I have never been in Delhi during Dusshera, when I would go back to my hometown for the Durga Puja celebration and leave the majesty of "Raavan Dahan" and Ramlila behind. Last year's "Diwali Mela" at CP somewhat made up for those lost experiences. I knew this is going to be my last year in Delhi. And I couldn't afford to miss the Diwali Mela. So I, along with a friend of mine, went to CP that night, hoping to gather something from the melange of food, music and lights.

If you would remember, last year's "Dilwalon ki Diwali" show at CP was much talked about and touted for its "laser-light shows", and other lavish arrangements put in place by the AAP government. Once we stepped into CP, it was a completely different world for us. It was not how you usually find CP to be. The shops were not open, the streets were not lined up with parked vehicles, and guess what, there were no vehicles on the road. It was all empty and all yours! You could dance around and do whatever you wished to, walking a long way along the collonaded complex of Georgian-style pillar columns! Most of the crowd was lined up on the other side of the road, waiting eagerly to enter into the well-lit performance ground. I wished not to. Walking on those empty roads was the most precious experience, ever!

Once I looked up, I could see the laser lights, the much touted ones. But hey, these lights were narrating a story!
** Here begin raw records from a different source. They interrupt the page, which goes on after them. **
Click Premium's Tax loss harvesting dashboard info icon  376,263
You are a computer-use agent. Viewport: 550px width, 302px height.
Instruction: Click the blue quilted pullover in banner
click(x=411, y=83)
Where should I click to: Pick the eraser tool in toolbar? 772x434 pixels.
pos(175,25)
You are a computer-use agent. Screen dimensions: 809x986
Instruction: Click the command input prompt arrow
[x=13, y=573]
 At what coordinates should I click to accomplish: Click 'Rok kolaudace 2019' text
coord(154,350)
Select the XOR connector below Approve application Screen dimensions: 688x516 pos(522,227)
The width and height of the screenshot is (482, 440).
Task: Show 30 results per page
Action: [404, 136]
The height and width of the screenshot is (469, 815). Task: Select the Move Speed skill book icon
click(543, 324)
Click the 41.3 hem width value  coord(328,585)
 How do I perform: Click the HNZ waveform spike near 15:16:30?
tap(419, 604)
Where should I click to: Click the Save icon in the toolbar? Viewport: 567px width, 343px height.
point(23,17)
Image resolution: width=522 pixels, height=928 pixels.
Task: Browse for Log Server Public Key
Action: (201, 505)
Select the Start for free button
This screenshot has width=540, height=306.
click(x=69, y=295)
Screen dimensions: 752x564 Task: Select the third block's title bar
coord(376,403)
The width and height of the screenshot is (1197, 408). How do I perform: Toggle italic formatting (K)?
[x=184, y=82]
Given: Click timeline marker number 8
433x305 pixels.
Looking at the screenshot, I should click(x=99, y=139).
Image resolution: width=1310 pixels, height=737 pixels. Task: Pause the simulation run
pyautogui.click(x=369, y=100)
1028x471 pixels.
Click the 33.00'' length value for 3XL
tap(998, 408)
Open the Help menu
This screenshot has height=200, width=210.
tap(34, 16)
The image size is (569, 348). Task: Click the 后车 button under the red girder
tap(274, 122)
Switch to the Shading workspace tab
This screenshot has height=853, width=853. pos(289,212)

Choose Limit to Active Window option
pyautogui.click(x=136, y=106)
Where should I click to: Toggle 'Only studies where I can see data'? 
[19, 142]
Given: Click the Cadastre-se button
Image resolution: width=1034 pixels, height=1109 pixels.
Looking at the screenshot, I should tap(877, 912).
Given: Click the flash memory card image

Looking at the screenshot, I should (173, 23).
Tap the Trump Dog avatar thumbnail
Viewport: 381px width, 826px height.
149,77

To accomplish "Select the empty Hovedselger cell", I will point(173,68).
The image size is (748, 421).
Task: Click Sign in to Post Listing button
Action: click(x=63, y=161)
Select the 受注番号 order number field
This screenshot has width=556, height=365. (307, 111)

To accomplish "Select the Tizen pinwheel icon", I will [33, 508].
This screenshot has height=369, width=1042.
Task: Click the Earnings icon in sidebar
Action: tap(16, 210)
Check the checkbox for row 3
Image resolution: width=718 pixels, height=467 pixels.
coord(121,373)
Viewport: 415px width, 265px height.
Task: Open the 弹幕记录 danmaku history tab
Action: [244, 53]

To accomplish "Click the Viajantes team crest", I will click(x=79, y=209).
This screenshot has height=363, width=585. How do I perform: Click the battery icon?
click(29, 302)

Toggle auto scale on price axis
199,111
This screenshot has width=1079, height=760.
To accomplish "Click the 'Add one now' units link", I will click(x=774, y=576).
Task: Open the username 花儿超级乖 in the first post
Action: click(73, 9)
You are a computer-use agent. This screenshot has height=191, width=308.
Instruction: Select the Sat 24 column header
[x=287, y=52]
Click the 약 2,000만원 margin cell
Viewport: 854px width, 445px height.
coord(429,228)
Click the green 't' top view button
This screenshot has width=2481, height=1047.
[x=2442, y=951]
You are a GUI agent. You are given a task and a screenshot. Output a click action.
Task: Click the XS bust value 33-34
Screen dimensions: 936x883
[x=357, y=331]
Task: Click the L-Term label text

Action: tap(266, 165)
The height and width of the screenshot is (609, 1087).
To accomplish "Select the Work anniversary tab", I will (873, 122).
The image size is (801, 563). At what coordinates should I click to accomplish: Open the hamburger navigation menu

The story of Rama, the hero of the epic Ramayana--the epic story celebrating the victory of "good" over "evil". One could see the giant monkey Hanuman swinging his tail and the miracle of Ravana's palace burning! All in laser lights, and everything in gigantic proportions. In all of its imperfection and dazzling quality, it bemused and amused me. Certainly, this Ramlila in laser-lights at the heart of CP is one of its kind. Far, far away from the famed Ramlila maidan, and very different from the burning of the huge effigies of the demon kings.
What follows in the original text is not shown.